BEGIN Exercise data

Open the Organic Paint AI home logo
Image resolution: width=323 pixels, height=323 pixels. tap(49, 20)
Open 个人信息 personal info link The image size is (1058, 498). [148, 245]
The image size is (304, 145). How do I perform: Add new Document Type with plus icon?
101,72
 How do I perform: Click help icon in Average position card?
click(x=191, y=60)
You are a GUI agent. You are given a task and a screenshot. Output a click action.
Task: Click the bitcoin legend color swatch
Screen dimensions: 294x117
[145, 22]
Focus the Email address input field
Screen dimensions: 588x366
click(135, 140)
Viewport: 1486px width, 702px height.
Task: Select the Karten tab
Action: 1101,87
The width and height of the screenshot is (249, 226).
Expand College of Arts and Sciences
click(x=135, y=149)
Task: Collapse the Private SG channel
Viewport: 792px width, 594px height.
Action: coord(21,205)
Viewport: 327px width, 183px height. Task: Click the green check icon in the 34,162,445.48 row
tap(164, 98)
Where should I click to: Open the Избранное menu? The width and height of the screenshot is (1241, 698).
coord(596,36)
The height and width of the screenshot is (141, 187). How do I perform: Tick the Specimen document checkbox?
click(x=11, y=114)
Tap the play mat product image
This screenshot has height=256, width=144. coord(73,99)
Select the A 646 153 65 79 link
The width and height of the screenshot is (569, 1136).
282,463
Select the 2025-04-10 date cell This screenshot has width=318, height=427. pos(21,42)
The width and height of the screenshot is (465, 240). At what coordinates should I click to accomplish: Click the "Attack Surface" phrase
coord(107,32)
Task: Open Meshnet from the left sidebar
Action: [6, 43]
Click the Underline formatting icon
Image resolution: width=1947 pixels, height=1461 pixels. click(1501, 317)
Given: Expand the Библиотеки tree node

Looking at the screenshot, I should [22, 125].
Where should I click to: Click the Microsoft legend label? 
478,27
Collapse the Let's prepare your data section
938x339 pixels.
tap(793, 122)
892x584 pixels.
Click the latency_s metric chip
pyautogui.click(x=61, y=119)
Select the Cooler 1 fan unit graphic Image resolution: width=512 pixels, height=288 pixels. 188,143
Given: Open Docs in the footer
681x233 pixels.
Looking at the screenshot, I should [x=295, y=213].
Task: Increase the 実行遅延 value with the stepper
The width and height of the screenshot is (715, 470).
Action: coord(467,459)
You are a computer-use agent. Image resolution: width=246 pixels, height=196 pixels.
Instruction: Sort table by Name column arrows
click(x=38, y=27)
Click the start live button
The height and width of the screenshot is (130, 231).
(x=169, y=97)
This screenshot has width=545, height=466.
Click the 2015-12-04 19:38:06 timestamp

END Exercise data

• _Work instructions_
Retype the records above, but only those lines that fall between the line containing "You are a computer-use" and the line containing "This screenshot has width=545, height=466.", with both of those lines included, exactly as written.

• _Task solution_
You are a computer-use agent. Image resolution: width=246 pixels, height=196 pixels.
Instruction: Sort table by Name column arrows
click(x=38, y=27)
Click the start live button
The height and width of the screenshot is (130, 231).
(x=169, y=97)
This screenshot has width=545, height=466.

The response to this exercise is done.